**Actions à mener:**
[1] Condensez en quelques phrases le paragraphe de la critique de film qui commence par « Comme dans tout bon film noir », en conservant ses faits principaux.
[2] Transcrivez fidèlement le passage de la critique de film qui débute par « Comme dans tout » et se poursuit jusqu'à « dure bien 2h. ».

Comme dans tout bon film noir, il y a aussi un plan. Ici, c'est plumer et se débarrasser du pigeon de Joyce avant de se faire la malle avec elle. Mais un électron libre vient faire virevolter la logique du film noir : Lou. Car Lou est malade, Lou est malsain. Il a une abomination qui reste tapie au fond de lui, qui l'envahit peu à peu. Et le soir fatidique, il frappe. Dans une scène proprement insoutenable, qui paralyse et prend le spectateur en otage, il commence à tabasser Joyce (Jessica Alba), le sourire aux lèvres. La scène s'étire, alterne les vues du visage tuméfié de la jeune femme et de son homme en proie à la folie. Il la tue, puis trucide le pigeon. Du moins il croyait l'avoir tuée...

Je m'arrêterai là - ou tenterai de le faire. Notez bien que cette scène arrive assez rapidement dans le film, qui dure bien 2h.
J'aborde ici le point peut-être le plus original de ce film, sa construction. Après ce début fiévreux, difficile et rythmé, s'installe une longue plage beaucoup plus calmes, avec quelques petites scènes par-ci par-là. Mais tout est à nouveau faux-semblants, le filme déroule une toile d'intrigues, d'indices et de personnages, qui complexifient son histoire : qui est Lou, qu'a-t-il fait, que fera-t-il ? Les enquêtes se chevauchent, les morts s'accumulent, les témoins apparaissent, disparaissent, le chantage fait fureur dans le petit hameau perdu au milieu de nulle part. Le film, malléable, semble s'étirer, pour endormir le spectateur, le bercer, le berner. Mais c'est pour mieux éclater soudainement. Cependant, il distille bel et bien des traces d'un final terrible : un tic de montage qui revient, des scènes et des personnages qui se font écho, des réminiscences fantasmées de la même manière. La voix OFF nous accompagne toujours, et l'on est amené peu à peu à s'interroger sur notre position : nous montre-t-on les faits tels qu'ils sont, où bien puisqu'il est fou, voyons-nous tout de manière déformée ? Est-ce qu'il nous ment ou au contraire sommes-nous témoins du piège qui se referme sur lui ?

**Données enregistrées:**
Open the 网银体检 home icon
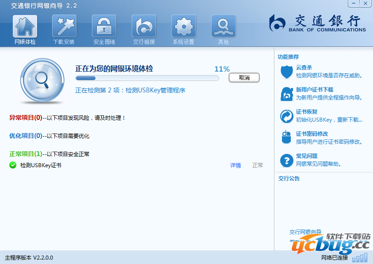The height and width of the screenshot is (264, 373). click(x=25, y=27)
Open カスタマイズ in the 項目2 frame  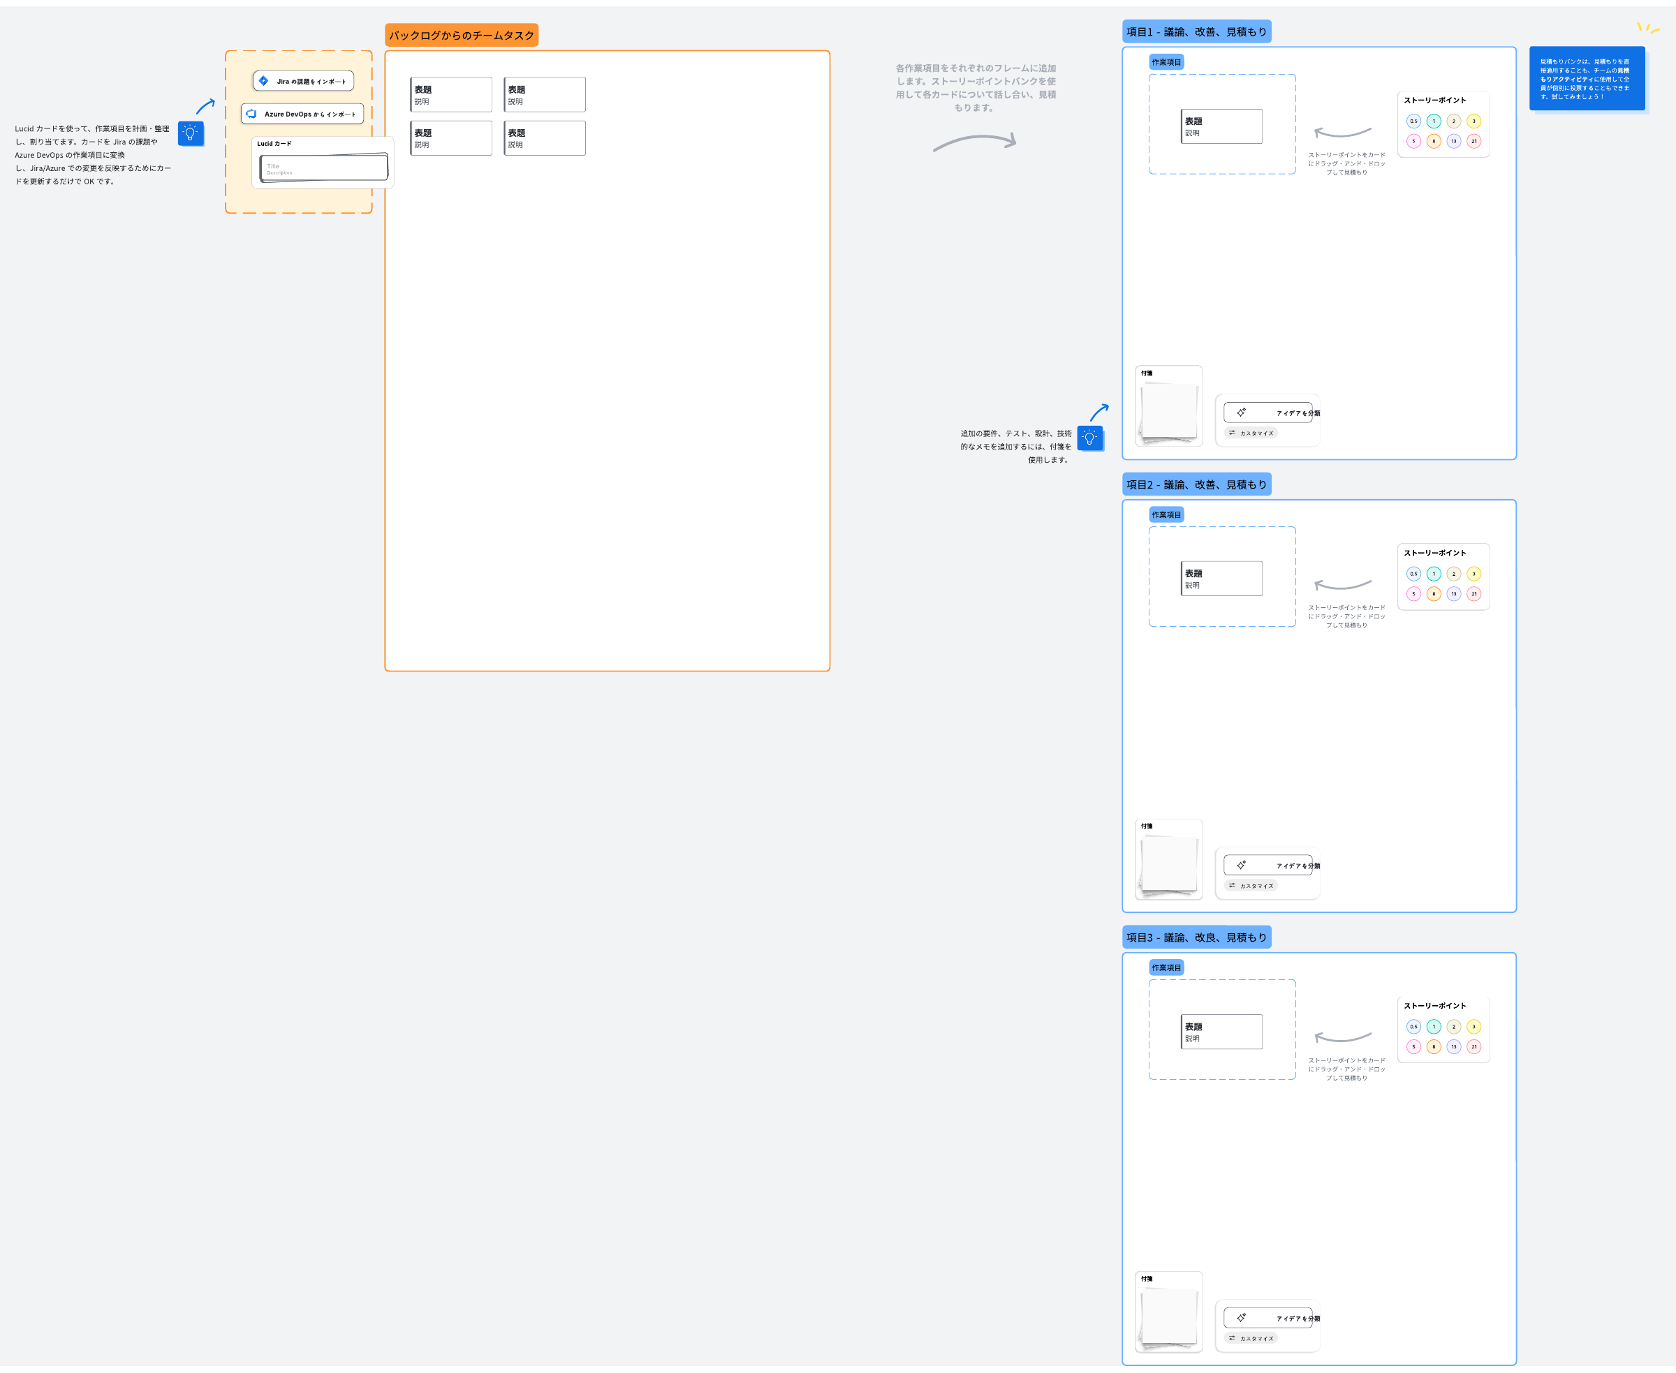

**Résultats par tâche:**
[1] Le plan, classique du film noir, consiste à plumer le pigeon de Joyce, à s'en débarrasser, puis à filer avec elle. Lou, malade et malsain, brise cette logique : rongé par une abomination intérieure, il passe à l'acte le soir fatidique. Dans une scène insoutenable qui s'étire, il roue de coups Joyce (Jessica Alba) le sourire aux lèvres, la tue, puis trucide le pigeon. Du moins croyait-il l'avoir tuée.

[2]
Comme dans tout bon film noir, il y a aussi un plan. Ici, c'est plumer et se débarrasser du pigeon de Joyce avant de se faire la malle avec elle. Mais un électron libre vient faire virevolter la logique du film noir : Lou. Car Lou est malade, Lou est malsain. Il a une abomination qui reste tapie au fond de lui, qui l'envahit peu à peu. Et le soir fatidique, il frappe. Dans une scène proprement insoutenable, qui paralyse et prend le spectateur en otage, il commence à tabasser Joyce (Jessica Alba), le sourire aux lèvres. La scène s'étire, alterne les vues du visage tuméfié de la jeune femme et de son homme en proie à la folie. Il la tue, puis trucide le pigeon. Du moins il croyait l'avoir tuée...

Je m'arrêterai là - ou tenterai de le faire. Notez bien que cette scène arrive assez rapidement dans le film, qui dure bien 2h.